Thursday, May 7, 2020

Incarceration in Ancient Israel

Were there prisons in ancient Israel? Some scholars deny that the practice of incarceration ever occurred in the Hebrew scriptures.

 While it is true that the various Mosaic law codes - the Ten Commandments, the Book of the Covenant, the Holiness Code, and the various collected laws of the priestly code - have little or nothing to say about long-term incarceration as a punishment for crime, there are scriptural precedents for the judicial practice of imprisonment.

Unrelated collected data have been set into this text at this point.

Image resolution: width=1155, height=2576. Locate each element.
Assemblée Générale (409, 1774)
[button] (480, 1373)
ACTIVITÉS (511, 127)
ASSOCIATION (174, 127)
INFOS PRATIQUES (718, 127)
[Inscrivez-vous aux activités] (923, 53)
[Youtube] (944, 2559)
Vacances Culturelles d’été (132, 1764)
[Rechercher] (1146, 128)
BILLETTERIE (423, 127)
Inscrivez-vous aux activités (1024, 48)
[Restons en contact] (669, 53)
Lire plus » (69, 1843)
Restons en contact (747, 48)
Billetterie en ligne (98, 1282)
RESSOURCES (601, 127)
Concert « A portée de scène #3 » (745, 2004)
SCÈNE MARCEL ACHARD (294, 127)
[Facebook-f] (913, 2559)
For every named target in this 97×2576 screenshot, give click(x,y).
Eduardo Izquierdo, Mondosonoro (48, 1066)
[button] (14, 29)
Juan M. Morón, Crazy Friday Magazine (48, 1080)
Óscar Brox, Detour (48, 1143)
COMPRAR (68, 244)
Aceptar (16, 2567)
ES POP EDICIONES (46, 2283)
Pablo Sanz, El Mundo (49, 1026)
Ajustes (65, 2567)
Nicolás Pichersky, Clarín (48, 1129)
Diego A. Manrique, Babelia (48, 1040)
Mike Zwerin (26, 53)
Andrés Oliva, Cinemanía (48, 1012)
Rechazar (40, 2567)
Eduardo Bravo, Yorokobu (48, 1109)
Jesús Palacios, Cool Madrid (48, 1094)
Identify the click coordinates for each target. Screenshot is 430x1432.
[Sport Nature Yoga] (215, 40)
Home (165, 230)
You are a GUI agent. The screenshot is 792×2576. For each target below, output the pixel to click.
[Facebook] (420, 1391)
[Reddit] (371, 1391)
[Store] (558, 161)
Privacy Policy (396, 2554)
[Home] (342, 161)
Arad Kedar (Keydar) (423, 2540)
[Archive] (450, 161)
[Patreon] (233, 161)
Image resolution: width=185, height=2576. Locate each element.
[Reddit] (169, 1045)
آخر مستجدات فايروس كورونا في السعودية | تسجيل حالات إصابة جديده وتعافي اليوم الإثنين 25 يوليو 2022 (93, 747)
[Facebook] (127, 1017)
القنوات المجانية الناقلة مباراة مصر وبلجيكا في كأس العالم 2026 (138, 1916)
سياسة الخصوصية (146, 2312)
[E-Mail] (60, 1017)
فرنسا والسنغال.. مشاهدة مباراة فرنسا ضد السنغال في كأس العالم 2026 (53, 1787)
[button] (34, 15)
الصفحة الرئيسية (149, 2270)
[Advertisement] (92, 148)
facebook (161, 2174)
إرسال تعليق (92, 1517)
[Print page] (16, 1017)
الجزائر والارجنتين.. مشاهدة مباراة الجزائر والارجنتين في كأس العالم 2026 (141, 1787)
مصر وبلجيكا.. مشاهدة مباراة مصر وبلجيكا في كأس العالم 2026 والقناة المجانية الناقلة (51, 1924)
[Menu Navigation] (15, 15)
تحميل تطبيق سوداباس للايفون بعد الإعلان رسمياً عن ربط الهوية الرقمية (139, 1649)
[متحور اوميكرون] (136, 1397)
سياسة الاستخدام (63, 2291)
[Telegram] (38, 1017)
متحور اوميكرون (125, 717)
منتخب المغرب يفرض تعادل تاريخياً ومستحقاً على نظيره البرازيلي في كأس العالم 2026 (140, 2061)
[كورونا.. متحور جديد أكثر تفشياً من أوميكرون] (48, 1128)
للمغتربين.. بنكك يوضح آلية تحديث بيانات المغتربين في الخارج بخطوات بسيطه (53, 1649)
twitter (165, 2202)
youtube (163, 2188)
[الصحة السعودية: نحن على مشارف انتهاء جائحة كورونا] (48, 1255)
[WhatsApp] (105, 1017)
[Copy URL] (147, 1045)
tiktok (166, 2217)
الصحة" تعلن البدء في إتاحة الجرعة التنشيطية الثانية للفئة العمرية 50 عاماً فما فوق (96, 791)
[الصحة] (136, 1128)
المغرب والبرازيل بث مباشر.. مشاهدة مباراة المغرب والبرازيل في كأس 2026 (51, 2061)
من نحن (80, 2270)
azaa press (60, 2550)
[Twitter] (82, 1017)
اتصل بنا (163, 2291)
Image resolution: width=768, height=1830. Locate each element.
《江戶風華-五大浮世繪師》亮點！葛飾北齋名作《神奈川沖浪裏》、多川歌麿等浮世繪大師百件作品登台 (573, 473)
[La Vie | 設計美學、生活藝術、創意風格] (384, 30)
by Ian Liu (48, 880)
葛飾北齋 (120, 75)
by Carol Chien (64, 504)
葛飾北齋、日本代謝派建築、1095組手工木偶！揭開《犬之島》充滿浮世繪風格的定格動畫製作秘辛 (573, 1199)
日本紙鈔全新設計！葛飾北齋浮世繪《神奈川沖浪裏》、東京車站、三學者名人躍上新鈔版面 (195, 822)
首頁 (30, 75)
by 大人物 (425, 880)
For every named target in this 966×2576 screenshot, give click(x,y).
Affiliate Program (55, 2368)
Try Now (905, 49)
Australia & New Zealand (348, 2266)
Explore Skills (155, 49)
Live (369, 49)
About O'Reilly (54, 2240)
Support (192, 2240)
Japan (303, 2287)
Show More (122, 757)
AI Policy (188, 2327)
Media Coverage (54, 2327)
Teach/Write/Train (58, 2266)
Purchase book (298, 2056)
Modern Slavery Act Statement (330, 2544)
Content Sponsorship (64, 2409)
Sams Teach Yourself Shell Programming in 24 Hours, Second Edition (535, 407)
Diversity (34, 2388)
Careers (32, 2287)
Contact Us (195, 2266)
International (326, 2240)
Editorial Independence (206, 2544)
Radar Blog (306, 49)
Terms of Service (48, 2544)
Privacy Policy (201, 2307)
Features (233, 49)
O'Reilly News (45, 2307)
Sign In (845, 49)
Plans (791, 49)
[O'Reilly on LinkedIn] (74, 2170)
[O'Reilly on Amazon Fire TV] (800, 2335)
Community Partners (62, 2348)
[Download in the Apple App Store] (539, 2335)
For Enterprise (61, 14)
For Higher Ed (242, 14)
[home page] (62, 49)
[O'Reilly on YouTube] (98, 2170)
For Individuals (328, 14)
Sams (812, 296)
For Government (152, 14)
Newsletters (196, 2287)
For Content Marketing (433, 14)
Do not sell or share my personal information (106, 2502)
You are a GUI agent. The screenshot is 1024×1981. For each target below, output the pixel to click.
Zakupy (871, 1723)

It is interesting to note the progression of the judicial practice of imprisonment from the pre-history of national Israel through the monarchial period down to the post-exilic period.

Detainment until Execution of Judgment
11 The Israelite woman's son blasphemed the Name in a curse. And they brought him to Moses-now his mother's name was Shelomith, daughter of Dibri, of the tribe of Dan- 12 and they put him in custody, until the decision of the Lord should be made clear to them.
Lev. 24:11-12 32

32 When the Israelites were in the wilderness, they found a man gathering sticks on the sabbath day. 33 Those who found him gathering sticks brought him to Moses, Aaron, and to the whole congregation. 34 They put him in custody, because it was not clear what should be done to him.
Num. 15:32-34
In both of these cases, incarceration seems to be short-term until a decision on judgment is reached.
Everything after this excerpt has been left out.